In "Hot, Flat, and Crowded," New York Times columnist and globalization exponent Thomas Friedman pleads for Americans to wake up to the perils and opportunities of an emerging resource-strapped world. The author comes across as a blend of Will Rogers, Jack Welch and Norman Vincent Peale—a plain-spoken citizen outraged at the bullheadedness of U.S. politicians, yet optimistic about the power of ingenuity and finely crafted policy to avert disaster.
The Problem: The world is getting crowded and hot. More people tapping computers and on the road means more competition for resources, more emissions. It's all "intensifying the extinction of plants and animals, [and] strengthening petro-dictatorship." If we don't act, life in 2040 could look like a cross between "Waterworld" and "Mad Max."

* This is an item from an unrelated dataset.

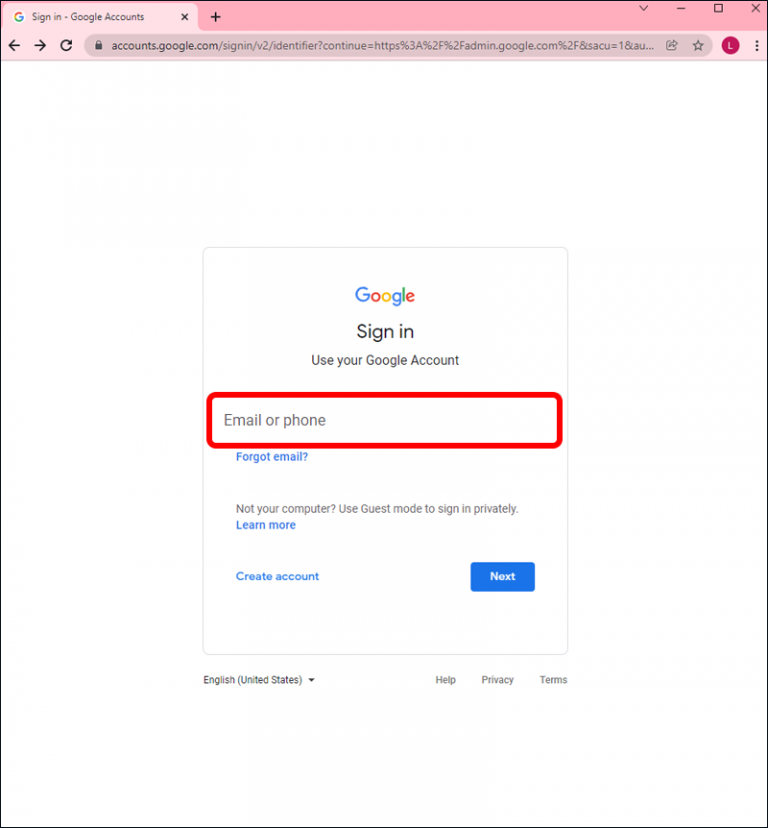Screen dimensions: 768x828
Task: Open the English (United States) language dropdown
Action: (258, 679)
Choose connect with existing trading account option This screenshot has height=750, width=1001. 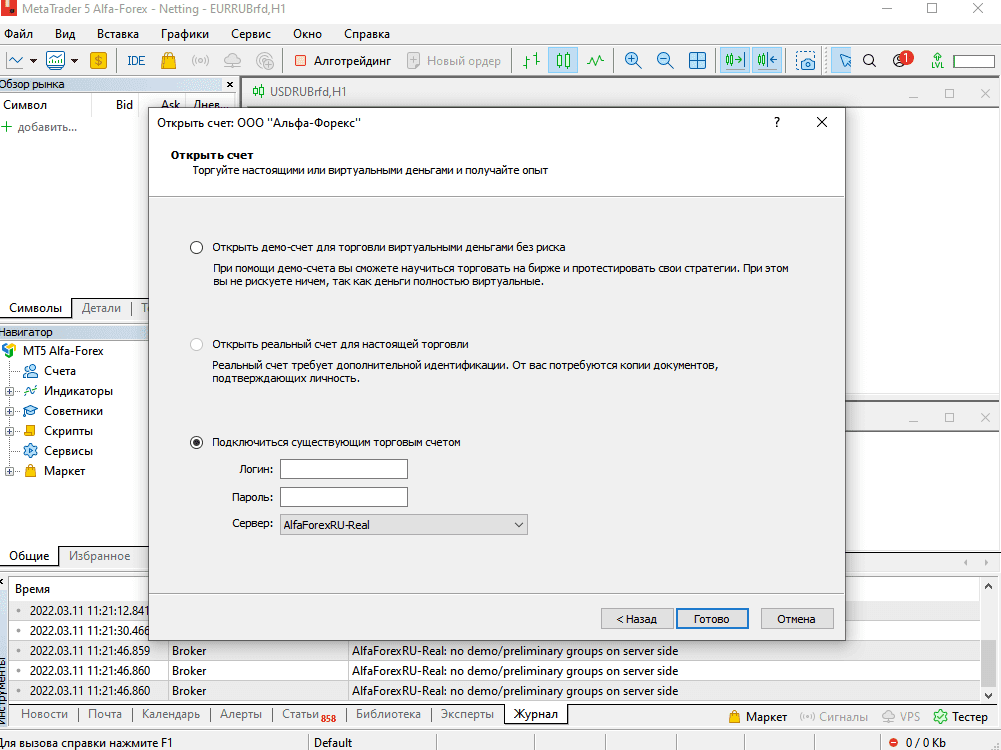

The Answer: Ignore the calls to drill here and now. We need a Code Green: a national project that includes subsidies for alternative energy, as well as mechanisms to make emissions more expensive, promote public and private research projects and change individual behavior. We should conserve here, be more efficient now.
The Result: Friedman believes that rallying around the green flag will create jobs, save the polar bear, allow China to develop without destroying the environment and restore our national greatness. All we need is leadership and focus. Of course, judging by the media-political complex's recent obsession with swine cosmetics, it sure looks like we're failing.